A BIG SPECIMEN IN THE FIELD
To photograph, measure, and skin an animal the size of this one requires eight or ten hours of work
even with the assistance of forty or fifty negro boys
MR. AKELEY'S SAFARI LADEN WITH ELEPHANT SKINS
I got up in the morning and had breakfast before daybreak. The elephants had moved on down the edge of the forest. What had been a jungle of high grass and bush the day before was trampled flat. There were at least seven hundred elephants in the herd—government officials had counted them on the previous day as they came down. I followed the trails to the edge of the forest but saw none. I started back to cross a little nullah (a dry water course), but felt suspicious and decided to look the situation over a little more closely. I ran up on a sloping rock and, almost under me on the other side, I saw the back of a large elephant. Over to one side there was another one, beyond that another, and then I realized that the little nullah through which I had planned to pass was very well sprinkled with them. I backed off and went up to a higher rock to one side. Elephants were drifting into the forest from all directions. The sun was just coming up over the hills and was shining upon the forest, which sparkled in the sunlight—morning greetings to the forest people. The monkeys greeted one another with barks and coughs. Everything was waking up—it was a busy day. There was not a breath of air. I had gone back a million years; the birds were calling back and forth, the monkeys were calling to one another, a troop of chimpanzees in the open screamed, and their shouts were answered from another group inside the forest. All the forest life was awake and moving about as that huge herd of elephants, singly and in groups, flowed into the forest from the plain. There was one continuous roar of noise, all the wild life joining, but above it all were the crashing of trees and the squealing of the elephants as they moved into the forest on a front at least a mile wide. It was the biggest show I ever saw in Africa.

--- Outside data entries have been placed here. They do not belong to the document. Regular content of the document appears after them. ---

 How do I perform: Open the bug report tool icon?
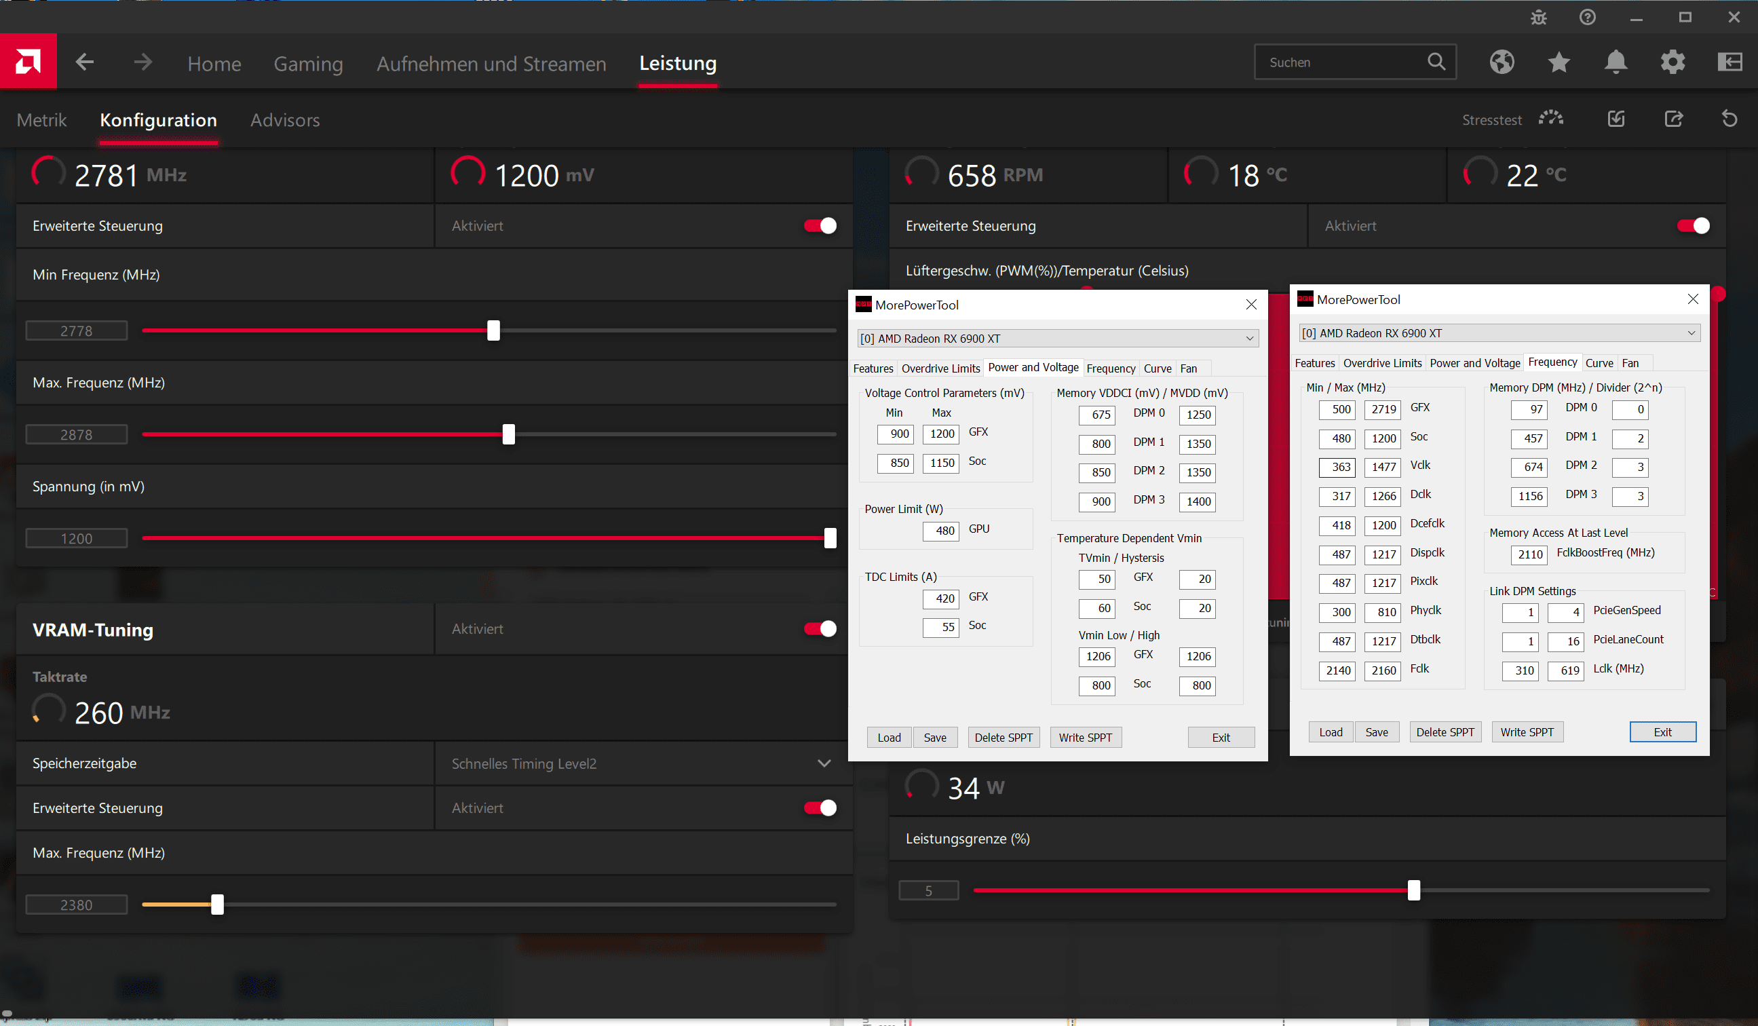click(1538, 17)
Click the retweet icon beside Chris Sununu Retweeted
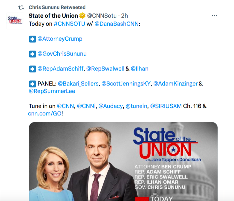 [21, 7]
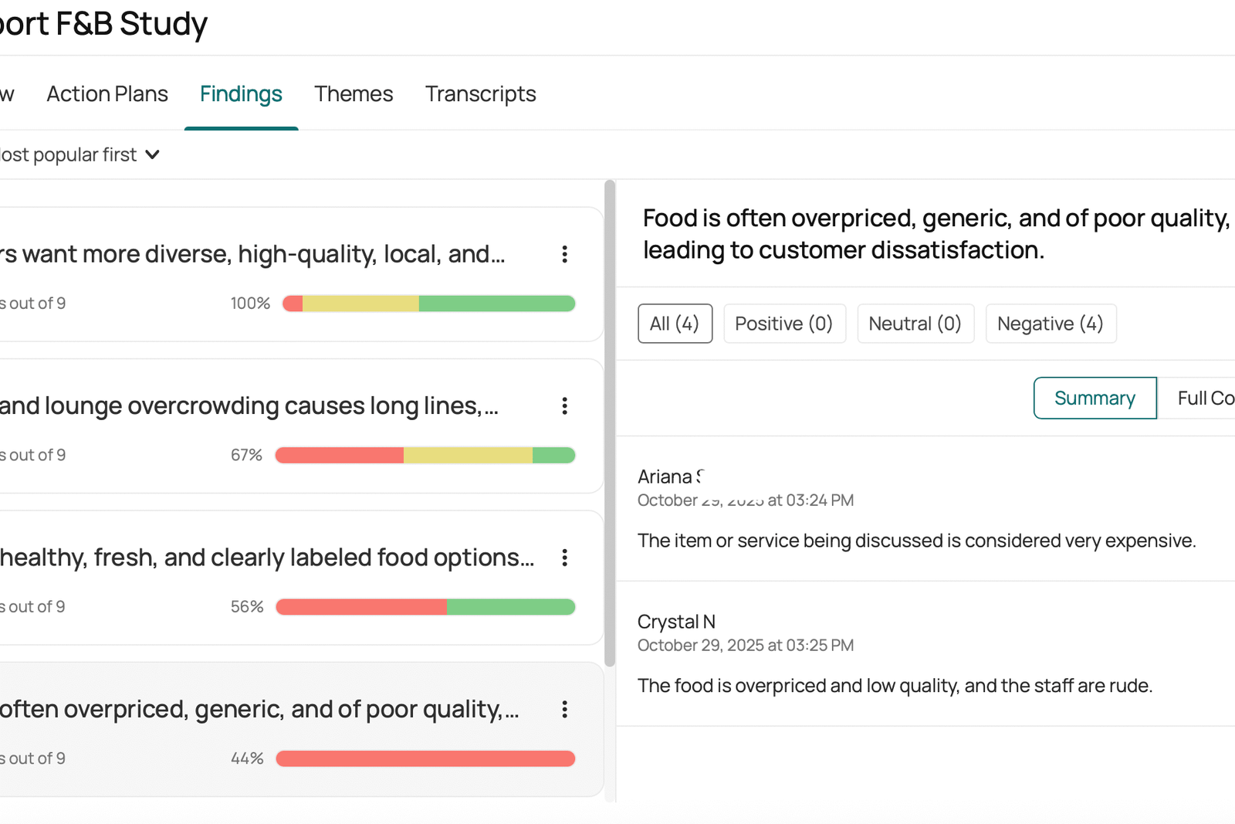1235x824 pixels.
Task: Switch to the Action Plans tab
Action: coord(107,94)
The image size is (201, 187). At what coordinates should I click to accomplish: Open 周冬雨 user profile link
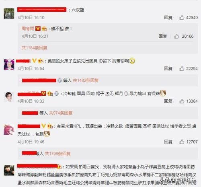click(28, 29)
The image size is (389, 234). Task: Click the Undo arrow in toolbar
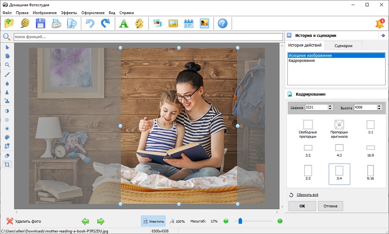(89, 23)
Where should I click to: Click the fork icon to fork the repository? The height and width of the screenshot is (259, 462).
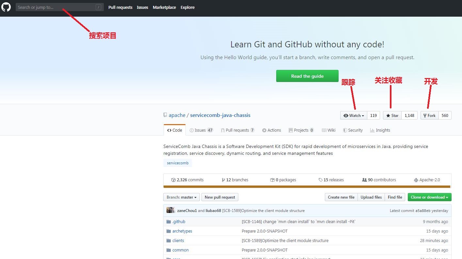tap(425, 115)
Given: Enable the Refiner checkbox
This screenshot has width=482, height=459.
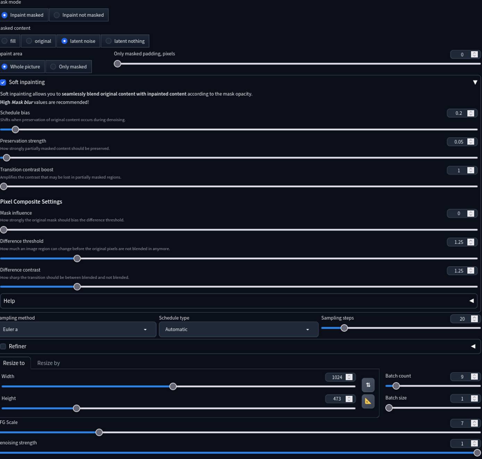Looking at the screenshot, I should (x=3, y=346).
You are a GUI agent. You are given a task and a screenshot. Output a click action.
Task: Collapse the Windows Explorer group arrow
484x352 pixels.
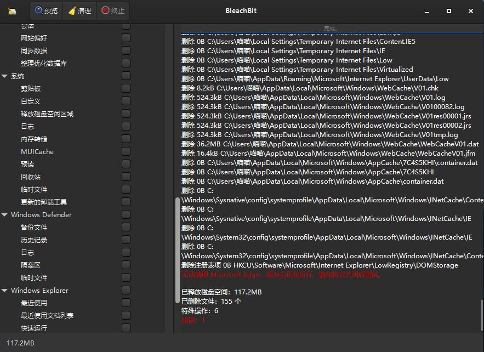point(5,291)
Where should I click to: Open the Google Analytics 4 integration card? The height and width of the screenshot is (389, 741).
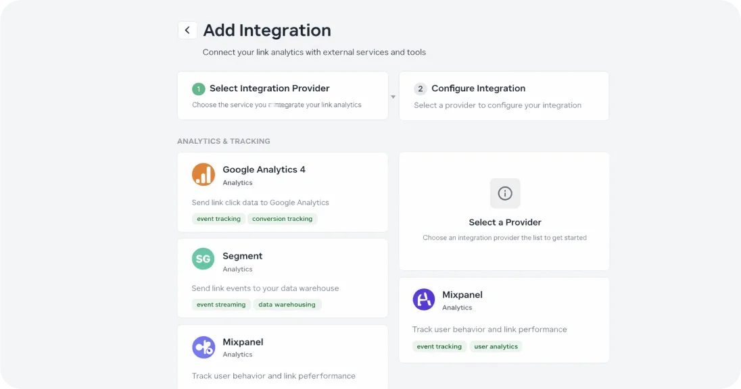click(x=283, y=192)
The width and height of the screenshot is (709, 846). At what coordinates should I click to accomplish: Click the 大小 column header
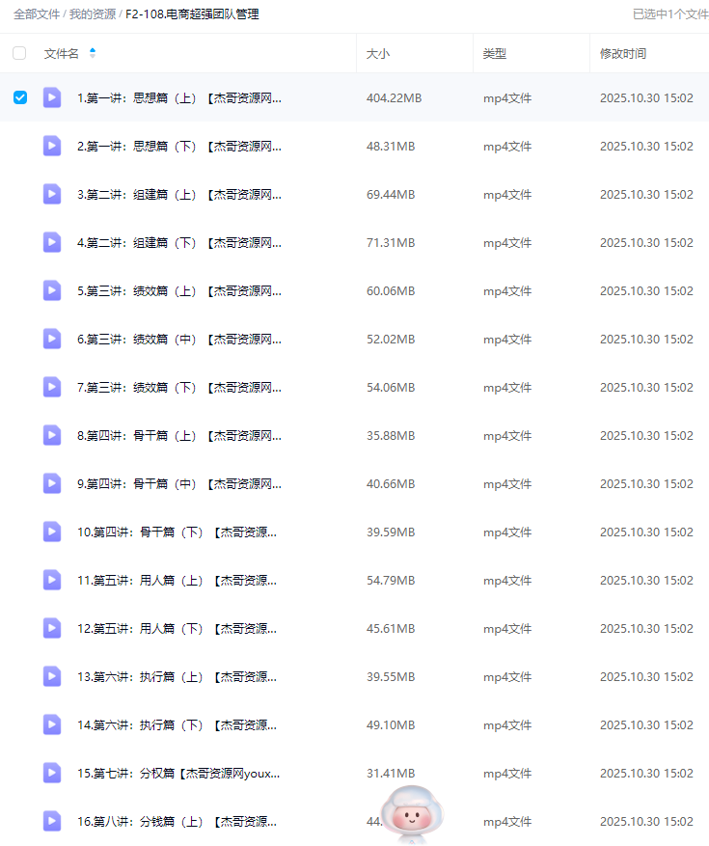[378, 54]
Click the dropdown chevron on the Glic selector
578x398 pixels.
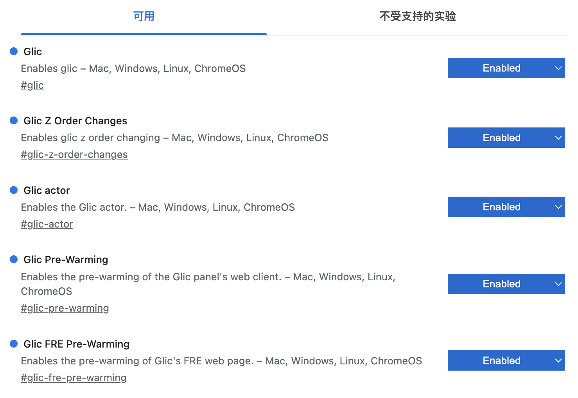[x=558, y=68]
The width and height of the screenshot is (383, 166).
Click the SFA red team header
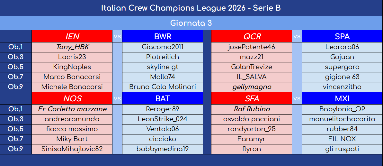pos(252,98)
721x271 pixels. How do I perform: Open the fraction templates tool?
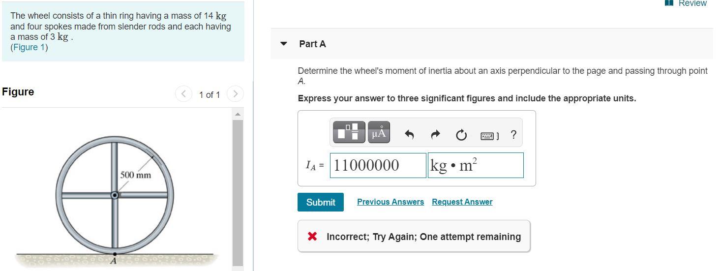[349, 132]
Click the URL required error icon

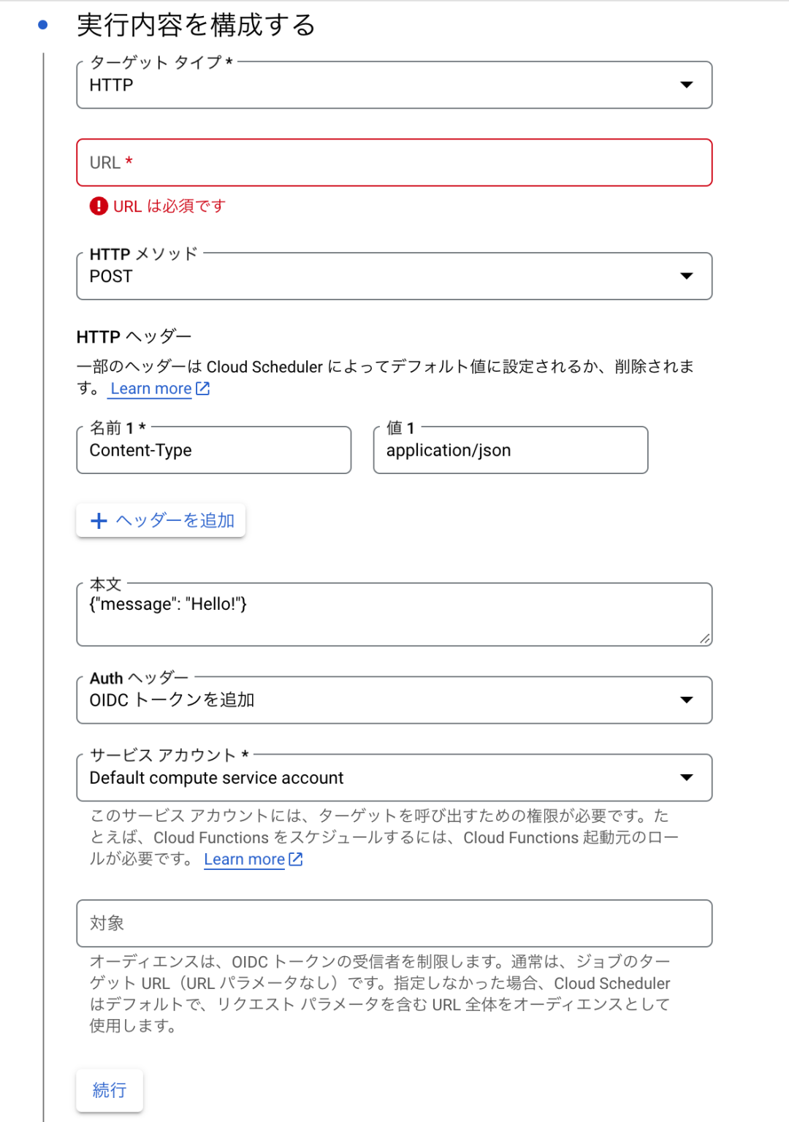[x=97, y=206]
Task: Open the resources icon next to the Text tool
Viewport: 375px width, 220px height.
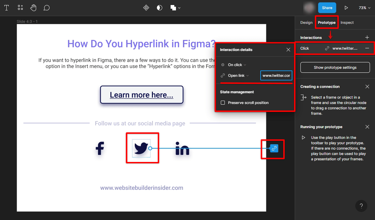Action: click(x=20, y=7)
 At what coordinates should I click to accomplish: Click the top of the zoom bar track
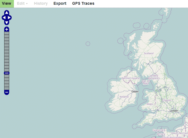7,33
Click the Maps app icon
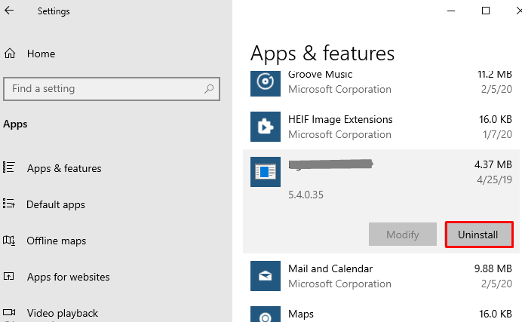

Then an old cow just at the edge of the forest suddenly got my wind, and wheeling about, she let out a scream. Instantly every sound ceased, everything was quiet. The monkeys, the birds—all the wild life—stopped their racket; the elephants stood still, listening and waiting. For a moment I was dazed. The thought came through my mind—"What does it all mean? Have I been dreaming?" But soon I heard the rustling of the trees as though a great storm were coming. There was no movement of the air, but there was the sound of a wind storm going through a forest. It gradually died away, and I realized that the elephants had made it as they moved off. It was the rustling of the dry leaves on the ground under their feet and the rubbing of their bodies through the dried foliage of the forest. I never heard a noise like that made by elephants—before or since. The conditions were unique, for everything was thoroughly parched, and there had not even been a dew. Ordinarily, if there is any moisture, elephants when warned can travel through a forest without the slightest noise. In spite of their great bulk they are as silent and sometimes as hard to see in their country as a jack rabbit is in his. I remember on one occasion being so close to an old cow in the jungle that I could hear the rumbling of her stomach, and yet when she realized my presence the rumbling ceased, as it always does when they are suspicious, and she left the clump of growth she was in without my hearing a sound.
But going back to the big herd. From the time I had seen the first elephant until the last of them disappeared in the forest it had been perhaps fifteen minutes—fifteen minutes in which to see the sight of a lifetime, a thing to go to Africa a dozen times to get one glimpse of. But what did I learn about the habits of the elephant in that fifteen minutes? A little perhaps but not much. It takes a long time and much patience to get at all intimate with old Tembo, as the Swahilis call him, on his native soil.
After the herd disappeared in the forest I watched for ten or fifteen minutes and heard the squeal of the elephants and the noise of the monkeys again. Their suspicions were over. I followed into the forest where the trails showed me that they had broken up into small bands. I followed along on the trail of one of these bands until I got a glimpse of an elephant about fifty yards ahead of me in the trail. You don't see a whole elephant in the forest. What you do see is just a glimpse of hide or tusk or trunk through the trees. And if you want to get this glimpse without disturbing him you must do your glimpsing from down the wind.